■ Instructions to follow
What lines in the entries below contain the word "navigation"? Copy all of them.

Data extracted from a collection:
╭──

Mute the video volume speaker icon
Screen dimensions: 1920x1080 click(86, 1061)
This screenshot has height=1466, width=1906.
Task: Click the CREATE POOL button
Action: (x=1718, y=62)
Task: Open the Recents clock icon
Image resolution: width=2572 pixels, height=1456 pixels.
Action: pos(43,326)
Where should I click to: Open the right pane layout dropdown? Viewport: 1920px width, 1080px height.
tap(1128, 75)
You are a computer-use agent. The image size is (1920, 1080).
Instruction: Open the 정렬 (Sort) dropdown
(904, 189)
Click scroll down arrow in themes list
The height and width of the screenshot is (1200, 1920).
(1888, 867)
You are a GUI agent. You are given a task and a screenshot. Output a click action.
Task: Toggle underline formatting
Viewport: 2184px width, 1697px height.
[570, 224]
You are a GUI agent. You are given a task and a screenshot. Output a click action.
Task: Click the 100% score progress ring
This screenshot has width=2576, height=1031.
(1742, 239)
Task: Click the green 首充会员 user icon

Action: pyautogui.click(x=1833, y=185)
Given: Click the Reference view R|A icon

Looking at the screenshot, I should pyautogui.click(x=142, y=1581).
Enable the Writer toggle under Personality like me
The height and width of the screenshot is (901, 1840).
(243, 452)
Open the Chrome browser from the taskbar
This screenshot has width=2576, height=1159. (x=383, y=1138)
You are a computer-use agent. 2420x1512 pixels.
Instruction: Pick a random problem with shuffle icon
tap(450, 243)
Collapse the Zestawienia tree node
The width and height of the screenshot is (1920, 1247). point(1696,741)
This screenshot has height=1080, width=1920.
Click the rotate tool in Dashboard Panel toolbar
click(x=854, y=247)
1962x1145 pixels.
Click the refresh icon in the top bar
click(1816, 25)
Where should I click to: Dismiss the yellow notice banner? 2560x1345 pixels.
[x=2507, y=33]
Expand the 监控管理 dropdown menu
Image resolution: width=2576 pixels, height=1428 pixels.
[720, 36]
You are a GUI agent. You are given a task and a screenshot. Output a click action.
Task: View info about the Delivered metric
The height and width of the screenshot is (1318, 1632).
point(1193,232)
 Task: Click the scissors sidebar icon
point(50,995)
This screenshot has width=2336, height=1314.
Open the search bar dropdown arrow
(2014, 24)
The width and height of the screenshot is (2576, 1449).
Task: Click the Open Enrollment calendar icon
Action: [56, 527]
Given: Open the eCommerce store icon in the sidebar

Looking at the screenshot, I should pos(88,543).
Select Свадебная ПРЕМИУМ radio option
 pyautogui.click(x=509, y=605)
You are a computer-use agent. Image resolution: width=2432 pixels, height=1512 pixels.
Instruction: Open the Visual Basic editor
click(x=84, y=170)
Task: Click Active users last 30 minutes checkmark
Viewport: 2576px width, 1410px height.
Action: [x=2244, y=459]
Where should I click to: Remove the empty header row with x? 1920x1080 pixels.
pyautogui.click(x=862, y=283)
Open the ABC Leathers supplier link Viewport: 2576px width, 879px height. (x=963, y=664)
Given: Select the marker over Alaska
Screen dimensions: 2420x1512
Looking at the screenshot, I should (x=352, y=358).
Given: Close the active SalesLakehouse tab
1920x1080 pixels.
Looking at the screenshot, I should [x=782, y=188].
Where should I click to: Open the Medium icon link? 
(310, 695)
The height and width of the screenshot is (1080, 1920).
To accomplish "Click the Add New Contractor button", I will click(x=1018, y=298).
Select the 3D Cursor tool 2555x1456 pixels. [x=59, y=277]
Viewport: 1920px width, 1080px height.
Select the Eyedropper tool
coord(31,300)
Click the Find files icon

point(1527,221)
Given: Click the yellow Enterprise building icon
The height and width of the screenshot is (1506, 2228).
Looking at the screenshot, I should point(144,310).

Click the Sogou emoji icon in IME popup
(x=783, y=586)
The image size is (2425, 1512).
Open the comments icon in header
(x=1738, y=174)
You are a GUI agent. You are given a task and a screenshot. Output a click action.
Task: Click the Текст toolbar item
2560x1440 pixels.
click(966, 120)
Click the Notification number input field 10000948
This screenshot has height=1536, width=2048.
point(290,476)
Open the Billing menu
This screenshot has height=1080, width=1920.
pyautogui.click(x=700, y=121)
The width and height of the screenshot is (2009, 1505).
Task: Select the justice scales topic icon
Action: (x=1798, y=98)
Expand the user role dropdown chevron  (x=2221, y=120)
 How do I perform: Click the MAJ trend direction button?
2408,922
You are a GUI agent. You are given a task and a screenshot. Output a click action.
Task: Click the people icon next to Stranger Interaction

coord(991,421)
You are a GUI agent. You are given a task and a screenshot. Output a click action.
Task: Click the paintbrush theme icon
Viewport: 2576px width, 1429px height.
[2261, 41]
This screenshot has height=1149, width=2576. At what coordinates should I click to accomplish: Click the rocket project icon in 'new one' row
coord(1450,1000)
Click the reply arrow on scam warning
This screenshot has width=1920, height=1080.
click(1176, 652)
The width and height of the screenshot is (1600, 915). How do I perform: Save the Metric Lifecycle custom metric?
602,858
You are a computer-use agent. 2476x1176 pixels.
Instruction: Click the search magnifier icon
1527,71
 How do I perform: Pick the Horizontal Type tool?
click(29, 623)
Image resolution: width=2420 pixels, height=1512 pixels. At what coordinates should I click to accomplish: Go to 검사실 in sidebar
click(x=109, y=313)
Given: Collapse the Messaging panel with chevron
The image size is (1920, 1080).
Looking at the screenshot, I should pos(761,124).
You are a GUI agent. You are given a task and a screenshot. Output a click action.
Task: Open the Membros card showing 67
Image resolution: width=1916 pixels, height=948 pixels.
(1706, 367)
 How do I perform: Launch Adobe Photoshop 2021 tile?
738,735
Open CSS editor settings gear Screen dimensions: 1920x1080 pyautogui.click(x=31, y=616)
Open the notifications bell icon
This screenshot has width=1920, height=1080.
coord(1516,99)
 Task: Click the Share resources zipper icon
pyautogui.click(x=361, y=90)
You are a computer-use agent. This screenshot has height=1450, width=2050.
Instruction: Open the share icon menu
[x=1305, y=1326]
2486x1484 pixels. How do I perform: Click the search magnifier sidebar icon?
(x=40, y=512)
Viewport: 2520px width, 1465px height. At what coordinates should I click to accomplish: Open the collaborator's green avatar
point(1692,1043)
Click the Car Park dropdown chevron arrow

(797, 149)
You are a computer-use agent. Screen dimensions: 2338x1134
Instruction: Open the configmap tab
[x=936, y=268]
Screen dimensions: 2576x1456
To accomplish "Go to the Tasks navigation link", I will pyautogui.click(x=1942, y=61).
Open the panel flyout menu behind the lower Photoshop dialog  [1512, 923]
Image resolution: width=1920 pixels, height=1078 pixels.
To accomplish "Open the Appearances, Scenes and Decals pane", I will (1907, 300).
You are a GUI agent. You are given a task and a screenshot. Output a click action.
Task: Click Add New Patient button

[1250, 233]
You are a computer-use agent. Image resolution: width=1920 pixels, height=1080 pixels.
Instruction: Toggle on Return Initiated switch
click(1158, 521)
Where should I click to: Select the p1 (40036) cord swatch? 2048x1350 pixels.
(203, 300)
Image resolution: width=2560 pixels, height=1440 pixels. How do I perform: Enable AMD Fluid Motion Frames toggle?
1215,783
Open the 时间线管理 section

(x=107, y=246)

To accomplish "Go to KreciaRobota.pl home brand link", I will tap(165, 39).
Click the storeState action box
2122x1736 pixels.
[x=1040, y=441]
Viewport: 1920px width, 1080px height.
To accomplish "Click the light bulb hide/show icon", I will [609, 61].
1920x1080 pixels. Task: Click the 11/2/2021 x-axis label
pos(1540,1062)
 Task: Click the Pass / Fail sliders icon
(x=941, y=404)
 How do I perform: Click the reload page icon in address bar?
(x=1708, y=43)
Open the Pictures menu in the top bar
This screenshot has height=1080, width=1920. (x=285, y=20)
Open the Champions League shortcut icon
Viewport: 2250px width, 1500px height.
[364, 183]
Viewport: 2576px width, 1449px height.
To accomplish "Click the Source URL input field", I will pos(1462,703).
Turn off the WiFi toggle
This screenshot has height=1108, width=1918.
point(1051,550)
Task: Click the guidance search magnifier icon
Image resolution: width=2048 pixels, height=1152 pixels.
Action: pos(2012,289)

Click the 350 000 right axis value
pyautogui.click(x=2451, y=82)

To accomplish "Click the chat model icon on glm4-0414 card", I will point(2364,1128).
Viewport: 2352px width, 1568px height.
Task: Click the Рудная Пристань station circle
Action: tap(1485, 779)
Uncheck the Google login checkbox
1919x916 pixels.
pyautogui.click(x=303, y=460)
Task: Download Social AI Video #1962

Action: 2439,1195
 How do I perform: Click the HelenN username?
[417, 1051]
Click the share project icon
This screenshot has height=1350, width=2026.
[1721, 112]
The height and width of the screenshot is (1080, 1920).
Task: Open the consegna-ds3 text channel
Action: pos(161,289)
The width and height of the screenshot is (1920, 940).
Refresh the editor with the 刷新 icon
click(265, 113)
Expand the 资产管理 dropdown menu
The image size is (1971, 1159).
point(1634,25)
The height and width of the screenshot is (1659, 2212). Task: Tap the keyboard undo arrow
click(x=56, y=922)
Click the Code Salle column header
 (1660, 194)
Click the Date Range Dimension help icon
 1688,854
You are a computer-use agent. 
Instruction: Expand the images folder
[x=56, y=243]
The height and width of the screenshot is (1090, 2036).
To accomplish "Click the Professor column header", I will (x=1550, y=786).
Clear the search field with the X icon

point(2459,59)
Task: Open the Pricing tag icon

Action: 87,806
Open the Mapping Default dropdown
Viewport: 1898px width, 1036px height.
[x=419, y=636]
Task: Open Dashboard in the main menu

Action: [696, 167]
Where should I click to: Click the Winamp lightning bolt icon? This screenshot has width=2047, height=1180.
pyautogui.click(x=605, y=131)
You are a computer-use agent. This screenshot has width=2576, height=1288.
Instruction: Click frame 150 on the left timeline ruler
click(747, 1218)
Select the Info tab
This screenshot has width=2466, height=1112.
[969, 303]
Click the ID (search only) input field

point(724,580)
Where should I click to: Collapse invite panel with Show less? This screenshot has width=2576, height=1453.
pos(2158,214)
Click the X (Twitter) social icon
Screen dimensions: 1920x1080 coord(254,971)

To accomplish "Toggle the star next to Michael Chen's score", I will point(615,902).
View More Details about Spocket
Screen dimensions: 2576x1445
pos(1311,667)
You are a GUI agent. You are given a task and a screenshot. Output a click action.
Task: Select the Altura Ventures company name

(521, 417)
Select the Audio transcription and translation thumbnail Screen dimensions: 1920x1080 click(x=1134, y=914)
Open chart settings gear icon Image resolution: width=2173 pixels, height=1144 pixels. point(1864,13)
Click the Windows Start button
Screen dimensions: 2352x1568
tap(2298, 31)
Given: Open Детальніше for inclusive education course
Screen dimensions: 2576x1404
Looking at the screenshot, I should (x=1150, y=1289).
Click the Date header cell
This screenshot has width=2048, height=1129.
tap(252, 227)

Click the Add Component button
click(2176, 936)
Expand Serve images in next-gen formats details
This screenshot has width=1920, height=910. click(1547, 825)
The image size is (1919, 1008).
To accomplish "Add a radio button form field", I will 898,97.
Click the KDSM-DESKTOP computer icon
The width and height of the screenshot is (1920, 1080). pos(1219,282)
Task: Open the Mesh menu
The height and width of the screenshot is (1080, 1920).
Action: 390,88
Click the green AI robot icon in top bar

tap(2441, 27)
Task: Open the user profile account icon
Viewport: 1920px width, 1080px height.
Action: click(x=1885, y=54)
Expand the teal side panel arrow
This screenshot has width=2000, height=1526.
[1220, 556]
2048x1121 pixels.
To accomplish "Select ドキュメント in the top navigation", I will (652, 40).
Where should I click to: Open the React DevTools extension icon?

╰──

■ Response to the task
To accomplish "Go to the Tasks navigation link", I will pyautogui.click(x=1942, y=61).
To accomplish "Select ドキュメント in the top navigation", I will (652, 40).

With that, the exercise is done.